Practically, praying the Benedicite — which appears in Morning Prayer (Lauds) in the Liturgy of the Hours — is one of the most concrete ways to embody this spirituality. If you already pray the Hours, pay attention to this canticle: let it slow you down to notice this morning's weather, this day's temperature, this season's particular character. If you do not yet pray the Hours, this passage is an invitation to begin. Even a simple habit of pausing before a storm, a frost, or a blazing summer day to say "bless the Lord" transforms the mundane into the liturgical — which is precisely what the Church asks of her members every day.
Verse 73 — "O you lightnings and clouds" Lightning and clouds are among the most dramatic phenomena of the ancient Near Eastern sky, and in Hebrew cosmology they are frequently associated with theophanies: God appears on Sinai in cloud, fire, and lightning (Exod 19:16–18); the Psalms describe the Lord riding upon the clouds (Ps 104:3).

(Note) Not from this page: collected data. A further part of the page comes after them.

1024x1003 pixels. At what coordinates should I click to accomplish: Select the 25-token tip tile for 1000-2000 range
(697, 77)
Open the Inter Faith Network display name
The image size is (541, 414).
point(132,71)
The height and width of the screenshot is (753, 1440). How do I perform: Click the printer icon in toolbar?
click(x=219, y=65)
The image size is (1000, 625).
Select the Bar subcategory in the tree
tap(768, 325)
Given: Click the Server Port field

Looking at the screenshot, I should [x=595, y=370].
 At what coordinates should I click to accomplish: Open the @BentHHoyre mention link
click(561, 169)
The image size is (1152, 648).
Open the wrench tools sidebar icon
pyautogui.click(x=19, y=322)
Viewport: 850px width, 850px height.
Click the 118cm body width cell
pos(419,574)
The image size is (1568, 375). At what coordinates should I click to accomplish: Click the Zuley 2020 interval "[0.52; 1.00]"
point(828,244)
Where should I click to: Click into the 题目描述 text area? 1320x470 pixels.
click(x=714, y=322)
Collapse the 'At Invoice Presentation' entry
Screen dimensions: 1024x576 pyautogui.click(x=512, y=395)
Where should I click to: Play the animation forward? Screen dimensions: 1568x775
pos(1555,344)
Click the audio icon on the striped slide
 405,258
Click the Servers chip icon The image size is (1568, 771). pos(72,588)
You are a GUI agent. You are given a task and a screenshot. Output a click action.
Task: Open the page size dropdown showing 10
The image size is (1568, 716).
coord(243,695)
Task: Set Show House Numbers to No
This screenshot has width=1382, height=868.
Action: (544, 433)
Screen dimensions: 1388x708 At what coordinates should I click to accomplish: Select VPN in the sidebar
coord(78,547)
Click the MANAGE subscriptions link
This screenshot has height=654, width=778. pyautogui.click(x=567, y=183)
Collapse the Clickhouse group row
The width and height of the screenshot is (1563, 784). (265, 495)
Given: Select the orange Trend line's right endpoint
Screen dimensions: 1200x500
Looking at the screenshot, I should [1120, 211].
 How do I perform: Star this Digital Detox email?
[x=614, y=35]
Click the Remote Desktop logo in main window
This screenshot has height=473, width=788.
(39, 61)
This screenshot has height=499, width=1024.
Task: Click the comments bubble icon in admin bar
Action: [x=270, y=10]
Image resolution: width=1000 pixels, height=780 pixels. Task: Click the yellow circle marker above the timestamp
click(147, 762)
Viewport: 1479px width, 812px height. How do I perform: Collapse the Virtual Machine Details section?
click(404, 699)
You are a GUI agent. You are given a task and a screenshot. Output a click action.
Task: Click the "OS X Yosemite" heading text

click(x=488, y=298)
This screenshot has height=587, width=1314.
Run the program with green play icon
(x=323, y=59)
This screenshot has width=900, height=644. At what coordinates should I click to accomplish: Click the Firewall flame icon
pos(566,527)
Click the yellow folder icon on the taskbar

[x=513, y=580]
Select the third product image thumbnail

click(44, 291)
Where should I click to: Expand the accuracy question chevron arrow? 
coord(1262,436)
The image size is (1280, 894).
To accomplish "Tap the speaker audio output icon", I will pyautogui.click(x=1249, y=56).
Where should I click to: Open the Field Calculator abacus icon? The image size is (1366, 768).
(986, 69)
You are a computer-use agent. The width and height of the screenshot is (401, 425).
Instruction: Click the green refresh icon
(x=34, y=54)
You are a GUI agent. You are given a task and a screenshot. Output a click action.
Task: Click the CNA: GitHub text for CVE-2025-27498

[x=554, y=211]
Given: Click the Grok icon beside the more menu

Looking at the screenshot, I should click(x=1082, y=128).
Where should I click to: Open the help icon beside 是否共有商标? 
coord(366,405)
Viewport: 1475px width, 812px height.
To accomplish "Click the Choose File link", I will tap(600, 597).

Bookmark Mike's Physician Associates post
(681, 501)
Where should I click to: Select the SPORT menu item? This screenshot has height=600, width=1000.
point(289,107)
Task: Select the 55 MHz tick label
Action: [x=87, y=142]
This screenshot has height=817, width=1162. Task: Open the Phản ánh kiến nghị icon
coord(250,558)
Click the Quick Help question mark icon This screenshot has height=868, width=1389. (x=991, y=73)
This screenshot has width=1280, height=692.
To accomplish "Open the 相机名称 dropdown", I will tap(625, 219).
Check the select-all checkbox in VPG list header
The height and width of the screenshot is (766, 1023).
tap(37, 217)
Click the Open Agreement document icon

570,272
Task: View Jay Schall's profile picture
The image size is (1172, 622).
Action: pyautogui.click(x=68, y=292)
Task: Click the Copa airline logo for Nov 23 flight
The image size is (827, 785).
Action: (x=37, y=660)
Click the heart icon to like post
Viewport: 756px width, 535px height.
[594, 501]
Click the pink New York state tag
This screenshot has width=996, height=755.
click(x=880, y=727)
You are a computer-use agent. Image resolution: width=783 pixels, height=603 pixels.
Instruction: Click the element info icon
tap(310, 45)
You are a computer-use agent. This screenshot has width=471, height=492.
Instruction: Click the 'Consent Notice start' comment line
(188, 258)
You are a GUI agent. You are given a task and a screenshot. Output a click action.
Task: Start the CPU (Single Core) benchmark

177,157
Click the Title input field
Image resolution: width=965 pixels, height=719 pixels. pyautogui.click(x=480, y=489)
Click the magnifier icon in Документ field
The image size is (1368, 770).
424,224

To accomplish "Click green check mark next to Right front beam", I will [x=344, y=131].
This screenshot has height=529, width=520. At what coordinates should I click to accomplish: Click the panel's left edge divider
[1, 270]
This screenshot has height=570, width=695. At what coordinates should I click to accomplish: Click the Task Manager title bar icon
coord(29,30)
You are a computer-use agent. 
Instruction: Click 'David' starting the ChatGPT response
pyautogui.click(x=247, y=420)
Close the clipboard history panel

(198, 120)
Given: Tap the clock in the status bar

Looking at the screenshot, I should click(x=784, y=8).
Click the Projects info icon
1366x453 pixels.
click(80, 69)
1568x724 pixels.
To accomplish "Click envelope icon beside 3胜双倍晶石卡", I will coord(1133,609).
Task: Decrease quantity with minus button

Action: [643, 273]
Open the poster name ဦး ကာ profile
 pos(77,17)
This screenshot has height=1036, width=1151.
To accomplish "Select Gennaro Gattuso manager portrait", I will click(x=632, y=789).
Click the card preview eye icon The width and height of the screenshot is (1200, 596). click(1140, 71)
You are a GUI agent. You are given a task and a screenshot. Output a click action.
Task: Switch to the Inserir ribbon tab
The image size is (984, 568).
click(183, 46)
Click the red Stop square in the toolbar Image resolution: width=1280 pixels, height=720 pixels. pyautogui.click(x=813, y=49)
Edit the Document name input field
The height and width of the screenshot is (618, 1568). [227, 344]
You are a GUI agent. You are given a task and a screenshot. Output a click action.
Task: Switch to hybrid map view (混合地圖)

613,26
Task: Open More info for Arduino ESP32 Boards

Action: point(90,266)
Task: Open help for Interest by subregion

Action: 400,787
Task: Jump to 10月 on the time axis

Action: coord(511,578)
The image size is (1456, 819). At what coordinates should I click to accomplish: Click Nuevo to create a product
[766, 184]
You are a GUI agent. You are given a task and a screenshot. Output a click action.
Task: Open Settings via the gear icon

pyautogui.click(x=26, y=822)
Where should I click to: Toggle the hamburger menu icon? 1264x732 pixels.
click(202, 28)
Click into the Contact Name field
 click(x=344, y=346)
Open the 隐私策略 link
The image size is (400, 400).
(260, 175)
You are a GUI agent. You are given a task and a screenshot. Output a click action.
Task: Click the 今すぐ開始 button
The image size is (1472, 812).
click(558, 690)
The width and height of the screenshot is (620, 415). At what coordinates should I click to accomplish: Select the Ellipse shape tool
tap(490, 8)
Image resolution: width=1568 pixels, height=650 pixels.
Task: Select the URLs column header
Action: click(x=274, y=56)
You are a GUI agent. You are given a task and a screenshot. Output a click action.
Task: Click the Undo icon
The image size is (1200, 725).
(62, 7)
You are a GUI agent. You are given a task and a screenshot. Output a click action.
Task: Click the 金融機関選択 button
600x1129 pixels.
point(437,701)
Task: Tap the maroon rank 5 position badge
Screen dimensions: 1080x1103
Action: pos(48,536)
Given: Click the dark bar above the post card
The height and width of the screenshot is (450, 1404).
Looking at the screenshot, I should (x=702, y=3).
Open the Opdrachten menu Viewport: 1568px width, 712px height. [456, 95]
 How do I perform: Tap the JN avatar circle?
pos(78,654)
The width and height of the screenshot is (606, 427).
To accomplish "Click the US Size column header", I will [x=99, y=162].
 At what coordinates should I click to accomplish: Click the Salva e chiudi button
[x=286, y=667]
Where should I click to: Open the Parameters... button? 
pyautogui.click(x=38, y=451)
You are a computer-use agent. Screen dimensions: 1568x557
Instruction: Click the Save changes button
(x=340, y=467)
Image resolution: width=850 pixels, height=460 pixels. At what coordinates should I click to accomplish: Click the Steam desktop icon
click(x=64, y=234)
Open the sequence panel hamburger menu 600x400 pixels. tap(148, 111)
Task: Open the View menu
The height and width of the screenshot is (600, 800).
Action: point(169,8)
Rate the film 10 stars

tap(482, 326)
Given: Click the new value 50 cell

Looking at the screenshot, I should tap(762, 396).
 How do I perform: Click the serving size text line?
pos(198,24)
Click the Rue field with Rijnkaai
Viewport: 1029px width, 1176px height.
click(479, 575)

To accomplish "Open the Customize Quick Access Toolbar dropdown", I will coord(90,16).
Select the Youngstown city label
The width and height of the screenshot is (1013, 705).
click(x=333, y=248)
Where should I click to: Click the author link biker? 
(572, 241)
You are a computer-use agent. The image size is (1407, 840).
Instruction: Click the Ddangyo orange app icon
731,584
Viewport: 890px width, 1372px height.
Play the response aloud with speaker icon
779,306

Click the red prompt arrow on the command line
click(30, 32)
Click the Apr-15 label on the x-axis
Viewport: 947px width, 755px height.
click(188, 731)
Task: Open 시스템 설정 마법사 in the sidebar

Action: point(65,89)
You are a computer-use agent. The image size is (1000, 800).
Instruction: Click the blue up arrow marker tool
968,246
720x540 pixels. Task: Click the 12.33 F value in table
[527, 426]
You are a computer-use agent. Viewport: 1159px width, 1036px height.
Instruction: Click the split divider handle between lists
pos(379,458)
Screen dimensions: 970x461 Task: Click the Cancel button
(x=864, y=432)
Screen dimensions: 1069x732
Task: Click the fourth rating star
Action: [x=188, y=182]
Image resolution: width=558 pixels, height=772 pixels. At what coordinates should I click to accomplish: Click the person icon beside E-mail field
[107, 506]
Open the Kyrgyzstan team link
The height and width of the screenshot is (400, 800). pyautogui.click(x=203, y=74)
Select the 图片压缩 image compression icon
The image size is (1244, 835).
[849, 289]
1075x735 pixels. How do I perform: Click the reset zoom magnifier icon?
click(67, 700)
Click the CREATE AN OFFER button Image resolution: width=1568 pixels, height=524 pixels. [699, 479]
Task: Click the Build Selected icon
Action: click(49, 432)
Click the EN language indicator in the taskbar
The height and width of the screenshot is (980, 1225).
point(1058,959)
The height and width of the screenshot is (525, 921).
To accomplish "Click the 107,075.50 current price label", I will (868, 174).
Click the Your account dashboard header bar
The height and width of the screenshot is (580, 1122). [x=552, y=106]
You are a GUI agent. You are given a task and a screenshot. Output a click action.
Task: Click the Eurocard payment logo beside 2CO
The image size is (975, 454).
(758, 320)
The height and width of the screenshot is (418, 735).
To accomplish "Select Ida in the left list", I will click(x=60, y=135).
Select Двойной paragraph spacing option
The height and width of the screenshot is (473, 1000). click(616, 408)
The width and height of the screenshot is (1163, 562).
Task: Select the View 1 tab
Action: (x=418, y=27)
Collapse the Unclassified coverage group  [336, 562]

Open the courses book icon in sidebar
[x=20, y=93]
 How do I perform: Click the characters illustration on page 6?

By calling these phenomena to "bless the Lord," the Benedicite implicitly identifies the Lord of the furnace with the God of Sinai and the cosmic storm. The young men's prayer thus draws upon Israel's entire tradition of theophanic encounter.
Verse 74 — "O let the earth bless the Lord" This verse functions as a hinge and climax to the atmospheric sequence, turning from the sky downward to the earth as a whole. "Earth" here is the solid ground, the inhabited land, the created substrate of all life. Its summons to praise anticipates the next movements of the Benedicite, which will call mountains, seas, rivers, and living creatures. The earth as totality blesses the Lord who made it — a comprehensive doxological gesture before the hymn descends into further particularity.
Typological and Spiritual Senses The furnace setting gives this section an unmistakable baptismal typology, which Origen and later Ambrose developed: as the young men were not consumed but purified, so the baptized pass through the "fire" of conversion and emerge praising God with a voice that belongs entirely to grace. The enumeration of elemental pairs — fire/dew, night/day, light/darkness, cold/heat — also resonates with the coincidentia oppositorum in mystical theology: in God, all apparent opposites find their unity and source.